Given request
List every line in the rows below that contains the string "thumbnail", matching case exactly.

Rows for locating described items
** START **

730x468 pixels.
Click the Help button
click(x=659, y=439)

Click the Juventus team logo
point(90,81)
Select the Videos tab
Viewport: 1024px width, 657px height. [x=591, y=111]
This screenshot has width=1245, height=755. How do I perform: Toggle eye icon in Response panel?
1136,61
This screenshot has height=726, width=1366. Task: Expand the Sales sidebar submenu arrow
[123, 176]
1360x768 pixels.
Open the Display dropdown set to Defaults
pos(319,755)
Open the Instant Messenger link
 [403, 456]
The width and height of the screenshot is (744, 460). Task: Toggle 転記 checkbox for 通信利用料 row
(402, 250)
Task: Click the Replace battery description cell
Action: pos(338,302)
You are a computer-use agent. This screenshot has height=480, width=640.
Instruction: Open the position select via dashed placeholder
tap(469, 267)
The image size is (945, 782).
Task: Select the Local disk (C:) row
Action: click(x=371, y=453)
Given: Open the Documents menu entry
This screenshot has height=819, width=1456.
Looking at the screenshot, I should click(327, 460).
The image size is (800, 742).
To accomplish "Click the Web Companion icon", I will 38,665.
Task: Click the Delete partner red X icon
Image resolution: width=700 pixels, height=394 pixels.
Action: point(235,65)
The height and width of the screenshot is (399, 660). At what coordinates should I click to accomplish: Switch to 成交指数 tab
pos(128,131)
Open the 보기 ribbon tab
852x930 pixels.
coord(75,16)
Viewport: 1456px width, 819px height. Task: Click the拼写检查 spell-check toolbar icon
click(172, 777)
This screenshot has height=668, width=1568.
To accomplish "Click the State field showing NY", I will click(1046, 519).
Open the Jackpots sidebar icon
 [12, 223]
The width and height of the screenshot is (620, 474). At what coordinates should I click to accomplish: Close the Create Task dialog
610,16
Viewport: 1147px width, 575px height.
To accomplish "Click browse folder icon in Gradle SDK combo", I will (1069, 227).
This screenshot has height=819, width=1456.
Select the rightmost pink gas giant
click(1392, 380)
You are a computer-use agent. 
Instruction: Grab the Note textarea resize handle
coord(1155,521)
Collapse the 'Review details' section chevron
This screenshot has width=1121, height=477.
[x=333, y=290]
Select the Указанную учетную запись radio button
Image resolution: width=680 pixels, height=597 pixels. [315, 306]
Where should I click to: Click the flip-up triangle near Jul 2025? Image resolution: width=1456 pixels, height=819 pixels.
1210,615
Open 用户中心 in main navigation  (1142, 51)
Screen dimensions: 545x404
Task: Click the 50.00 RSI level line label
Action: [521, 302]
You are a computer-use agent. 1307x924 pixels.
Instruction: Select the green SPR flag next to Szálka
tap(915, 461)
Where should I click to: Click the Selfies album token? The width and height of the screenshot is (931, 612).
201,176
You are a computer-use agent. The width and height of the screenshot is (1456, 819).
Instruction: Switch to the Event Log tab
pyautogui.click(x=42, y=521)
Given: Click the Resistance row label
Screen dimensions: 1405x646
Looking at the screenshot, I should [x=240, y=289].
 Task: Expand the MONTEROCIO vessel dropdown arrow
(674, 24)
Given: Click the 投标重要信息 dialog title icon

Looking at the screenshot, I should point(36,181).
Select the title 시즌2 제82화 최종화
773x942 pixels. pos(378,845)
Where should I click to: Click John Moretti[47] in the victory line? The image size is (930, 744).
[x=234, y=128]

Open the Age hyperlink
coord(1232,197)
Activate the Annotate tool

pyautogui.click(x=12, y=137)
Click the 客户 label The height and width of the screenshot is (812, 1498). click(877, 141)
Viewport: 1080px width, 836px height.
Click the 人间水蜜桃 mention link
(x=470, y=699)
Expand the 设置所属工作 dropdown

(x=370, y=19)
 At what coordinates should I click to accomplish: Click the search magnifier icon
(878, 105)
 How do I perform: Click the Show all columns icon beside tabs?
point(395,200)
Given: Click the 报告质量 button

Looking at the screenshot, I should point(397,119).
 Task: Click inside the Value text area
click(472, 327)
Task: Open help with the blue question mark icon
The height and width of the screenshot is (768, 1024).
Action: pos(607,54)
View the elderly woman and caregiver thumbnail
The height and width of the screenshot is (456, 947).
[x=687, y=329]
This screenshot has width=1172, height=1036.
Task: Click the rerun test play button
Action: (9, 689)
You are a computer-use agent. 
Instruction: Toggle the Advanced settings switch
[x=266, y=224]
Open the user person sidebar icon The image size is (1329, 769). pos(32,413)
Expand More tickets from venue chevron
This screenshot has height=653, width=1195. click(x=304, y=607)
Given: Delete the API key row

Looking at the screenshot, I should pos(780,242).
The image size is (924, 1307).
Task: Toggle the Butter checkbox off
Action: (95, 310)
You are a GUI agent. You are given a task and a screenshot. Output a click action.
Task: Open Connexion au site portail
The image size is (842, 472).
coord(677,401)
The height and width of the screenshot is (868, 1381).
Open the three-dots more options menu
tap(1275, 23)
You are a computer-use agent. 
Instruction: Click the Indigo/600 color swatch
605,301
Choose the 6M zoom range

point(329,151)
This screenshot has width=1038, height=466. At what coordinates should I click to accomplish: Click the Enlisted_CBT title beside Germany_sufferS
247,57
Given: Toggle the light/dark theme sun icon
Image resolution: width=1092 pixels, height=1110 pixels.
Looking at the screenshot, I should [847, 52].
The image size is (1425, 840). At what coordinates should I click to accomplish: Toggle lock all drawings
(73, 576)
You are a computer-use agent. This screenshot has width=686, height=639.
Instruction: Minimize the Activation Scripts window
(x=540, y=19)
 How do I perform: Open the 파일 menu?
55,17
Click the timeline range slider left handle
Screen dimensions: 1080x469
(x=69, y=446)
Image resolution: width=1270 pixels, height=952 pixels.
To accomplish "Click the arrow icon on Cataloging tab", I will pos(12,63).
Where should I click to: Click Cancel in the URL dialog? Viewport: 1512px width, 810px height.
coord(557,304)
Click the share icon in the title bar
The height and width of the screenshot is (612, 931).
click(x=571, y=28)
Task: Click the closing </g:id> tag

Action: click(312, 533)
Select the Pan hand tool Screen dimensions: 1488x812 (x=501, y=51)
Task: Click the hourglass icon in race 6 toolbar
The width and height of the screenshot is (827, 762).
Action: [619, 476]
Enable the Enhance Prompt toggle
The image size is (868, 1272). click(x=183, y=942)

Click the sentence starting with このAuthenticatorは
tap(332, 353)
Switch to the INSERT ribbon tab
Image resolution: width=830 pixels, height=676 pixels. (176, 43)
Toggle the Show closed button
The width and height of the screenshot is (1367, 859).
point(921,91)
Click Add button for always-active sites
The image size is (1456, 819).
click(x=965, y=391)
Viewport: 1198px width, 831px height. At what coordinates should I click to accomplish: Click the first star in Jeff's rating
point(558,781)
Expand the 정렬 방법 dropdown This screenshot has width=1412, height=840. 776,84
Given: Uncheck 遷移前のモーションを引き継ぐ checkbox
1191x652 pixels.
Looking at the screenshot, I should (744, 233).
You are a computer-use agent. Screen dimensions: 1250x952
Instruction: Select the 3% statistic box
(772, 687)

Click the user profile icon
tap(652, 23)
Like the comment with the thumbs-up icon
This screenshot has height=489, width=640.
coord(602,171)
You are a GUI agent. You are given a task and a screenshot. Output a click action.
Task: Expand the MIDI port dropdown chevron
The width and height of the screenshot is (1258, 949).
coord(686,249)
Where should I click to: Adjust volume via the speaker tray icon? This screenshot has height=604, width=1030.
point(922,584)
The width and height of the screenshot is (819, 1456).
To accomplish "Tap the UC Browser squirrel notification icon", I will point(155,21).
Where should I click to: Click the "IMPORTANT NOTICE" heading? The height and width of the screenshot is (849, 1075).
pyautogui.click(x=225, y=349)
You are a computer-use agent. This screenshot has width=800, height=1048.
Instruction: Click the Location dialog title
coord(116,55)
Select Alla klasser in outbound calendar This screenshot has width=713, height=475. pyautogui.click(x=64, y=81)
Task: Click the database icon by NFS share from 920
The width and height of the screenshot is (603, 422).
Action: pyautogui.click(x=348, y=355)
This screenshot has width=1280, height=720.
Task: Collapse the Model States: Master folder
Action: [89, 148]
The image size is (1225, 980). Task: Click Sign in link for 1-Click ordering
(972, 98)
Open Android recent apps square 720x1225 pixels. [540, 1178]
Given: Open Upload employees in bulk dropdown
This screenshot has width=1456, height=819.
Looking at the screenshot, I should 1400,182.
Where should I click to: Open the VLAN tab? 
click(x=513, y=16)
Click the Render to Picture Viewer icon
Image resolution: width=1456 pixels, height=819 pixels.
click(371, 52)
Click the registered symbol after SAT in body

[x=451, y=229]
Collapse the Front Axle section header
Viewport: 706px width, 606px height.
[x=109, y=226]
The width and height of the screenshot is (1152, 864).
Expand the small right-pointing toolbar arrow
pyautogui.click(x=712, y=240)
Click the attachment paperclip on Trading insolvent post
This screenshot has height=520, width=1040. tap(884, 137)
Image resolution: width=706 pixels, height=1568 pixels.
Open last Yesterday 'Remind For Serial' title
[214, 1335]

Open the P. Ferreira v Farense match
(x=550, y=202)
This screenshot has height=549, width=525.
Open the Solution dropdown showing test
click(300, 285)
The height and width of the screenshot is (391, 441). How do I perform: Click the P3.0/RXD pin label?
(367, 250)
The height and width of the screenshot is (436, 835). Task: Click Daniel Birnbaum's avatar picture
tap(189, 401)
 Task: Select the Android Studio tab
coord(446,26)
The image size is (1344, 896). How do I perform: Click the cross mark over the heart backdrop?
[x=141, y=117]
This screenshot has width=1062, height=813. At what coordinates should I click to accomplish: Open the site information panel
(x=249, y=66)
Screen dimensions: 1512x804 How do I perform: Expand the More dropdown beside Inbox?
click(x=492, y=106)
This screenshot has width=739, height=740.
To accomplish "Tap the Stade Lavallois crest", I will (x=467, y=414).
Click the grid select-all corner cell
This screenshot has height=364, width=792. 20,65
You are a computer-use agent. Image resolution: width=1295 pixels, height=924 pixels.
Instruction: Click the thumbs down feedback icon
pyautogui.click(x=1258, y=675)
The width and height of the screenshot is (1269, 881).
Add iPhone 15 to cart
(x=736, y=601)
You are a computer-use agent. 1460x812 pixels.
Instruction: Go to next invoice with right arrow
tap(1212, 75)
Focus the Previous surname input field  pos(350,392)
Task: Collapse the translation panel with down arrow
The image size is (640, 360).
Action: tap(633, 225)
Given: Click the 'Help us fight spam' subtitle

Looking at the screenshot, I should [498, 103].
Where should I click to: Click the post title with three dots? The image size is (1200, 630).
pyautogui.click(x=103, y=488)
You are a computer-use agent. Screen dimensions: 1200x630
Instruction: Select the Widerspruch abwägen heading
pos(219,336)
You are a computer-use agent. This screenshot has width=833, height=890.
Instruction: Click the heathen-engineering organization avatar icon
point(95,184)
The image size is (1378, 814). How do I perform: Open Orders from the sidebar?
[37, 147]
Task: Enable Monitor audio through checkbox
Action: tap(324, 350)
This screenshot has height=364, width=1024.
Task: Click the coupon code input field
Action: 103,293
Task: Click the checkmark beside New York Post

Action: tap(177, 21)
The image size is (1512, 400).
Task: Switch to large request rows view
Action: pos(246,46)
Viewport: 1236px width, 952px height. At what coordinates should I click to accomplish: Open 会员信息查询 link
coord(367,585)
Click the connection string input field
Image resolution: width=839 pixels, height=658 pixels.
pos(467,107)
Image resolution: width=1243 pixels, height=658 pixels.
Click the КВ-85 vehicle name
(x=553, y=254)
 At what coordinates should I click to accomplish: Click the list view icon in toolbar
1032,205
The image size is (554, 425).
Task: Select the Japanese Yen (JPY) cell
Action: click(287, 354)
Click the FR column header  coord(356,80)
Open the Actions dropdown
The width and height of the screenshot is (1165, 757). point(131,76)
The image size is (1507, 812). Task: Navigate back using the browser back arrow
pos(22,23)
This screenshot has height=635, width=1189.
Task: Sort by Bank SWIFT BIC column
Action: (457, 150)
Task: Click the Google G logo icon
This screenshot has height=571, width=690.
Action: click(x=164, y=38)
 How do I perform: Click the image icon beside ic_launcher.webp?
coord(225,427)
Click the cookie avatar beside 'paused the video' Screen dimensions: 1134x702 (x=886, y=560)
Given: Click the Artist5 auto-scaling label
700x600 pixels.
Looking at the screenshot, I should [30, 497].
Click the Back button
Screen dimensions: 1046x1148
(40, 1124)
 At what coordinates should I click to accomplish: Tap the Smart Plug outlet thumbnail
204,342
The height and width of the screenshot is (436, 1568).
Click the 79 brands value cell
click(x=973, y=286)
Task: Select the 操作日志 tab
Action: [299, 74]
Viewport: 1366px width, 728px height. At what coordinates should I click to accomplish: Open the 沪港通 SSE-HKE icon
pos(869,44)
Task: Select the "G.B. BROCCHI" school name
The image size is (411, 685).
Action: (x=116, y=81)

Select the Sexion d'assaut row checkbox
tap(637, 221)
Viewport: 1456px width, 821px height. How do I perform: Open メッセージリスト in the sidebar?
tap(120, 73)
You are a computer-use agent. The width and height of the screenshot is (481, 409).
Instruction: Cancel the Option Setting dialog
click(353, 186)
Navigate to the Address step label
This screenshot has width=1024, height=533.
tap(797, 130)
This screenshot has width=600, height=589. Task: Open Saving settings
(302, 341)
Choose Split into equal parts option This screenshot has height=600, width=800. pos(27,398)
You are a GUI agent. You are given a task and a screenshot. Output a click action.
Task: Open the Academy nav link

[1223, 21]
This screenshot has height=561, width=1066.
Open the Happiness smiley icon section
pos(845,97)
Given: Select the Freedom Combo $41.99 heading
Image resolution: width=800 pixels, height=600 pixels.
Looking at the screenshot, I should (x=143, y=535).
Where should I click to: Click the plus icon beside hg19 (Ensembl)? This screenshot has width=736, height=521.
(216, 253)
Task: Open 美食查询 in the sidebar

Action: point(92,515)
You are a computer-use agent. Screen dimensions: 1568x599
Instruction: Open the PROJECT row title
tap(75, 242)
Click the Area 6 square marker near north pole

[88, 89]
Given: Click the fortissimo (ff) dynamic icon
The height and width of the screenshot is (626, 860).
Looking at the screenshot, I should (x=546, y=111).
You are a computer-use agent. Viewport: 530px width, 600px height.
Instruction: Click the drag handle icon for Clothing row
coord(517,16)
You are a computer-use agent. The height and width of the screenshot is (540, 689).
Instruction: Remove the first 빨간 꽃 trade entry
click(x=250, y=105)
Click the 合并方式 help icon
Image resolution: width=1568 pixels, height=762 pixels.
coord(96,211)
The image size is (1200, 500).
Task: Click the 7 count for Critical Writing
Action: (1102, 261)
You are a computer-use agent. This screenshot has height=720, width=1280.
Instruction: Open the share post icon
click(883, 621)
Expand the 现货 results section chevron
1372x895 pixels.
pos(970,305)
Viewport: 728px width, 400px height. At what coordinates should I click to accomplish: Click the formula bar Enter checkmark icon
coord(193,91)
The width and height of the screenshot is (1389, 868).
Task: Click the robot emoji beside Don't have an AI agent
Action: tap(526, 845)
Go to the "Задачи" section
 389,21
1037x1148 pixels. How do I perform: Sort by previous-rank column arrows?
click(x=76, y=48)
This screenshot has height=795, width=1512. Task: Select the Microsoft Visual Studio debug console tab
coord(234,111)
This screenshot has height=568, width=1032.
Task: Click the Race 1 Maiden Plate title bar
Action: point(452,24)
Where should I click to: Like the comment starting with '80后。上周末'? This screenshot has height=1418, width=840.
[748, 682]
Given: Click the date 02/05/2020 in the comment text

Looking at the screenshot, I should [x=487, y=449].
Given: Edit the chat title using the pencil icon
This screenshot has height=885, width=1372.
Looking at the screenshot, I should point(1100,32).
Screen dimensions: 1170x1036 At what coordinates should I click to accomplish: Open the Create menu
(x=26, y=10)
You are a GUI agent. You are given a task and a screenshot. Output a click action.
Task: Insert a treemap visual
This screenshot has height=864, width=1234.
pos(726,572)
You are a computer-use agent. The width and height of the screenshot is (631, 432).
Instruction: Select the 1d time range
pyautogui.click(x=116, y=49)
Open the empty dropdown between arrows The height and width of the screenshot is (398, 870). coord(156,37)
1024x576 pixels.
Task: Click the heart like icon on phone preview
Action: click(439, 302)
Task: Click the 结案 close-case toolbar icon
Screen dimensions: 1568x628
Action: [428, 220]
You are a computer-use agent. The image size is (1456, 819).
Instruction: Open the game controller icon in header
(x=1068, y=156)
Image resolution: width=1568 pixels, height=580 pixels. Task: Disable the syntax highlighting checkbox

** END **

Solution to this exercise
View the elderly woman and caregiver thumbnail
 At what coordinates should I click to accomplish: Tap the Smart Plug outlet thumbnail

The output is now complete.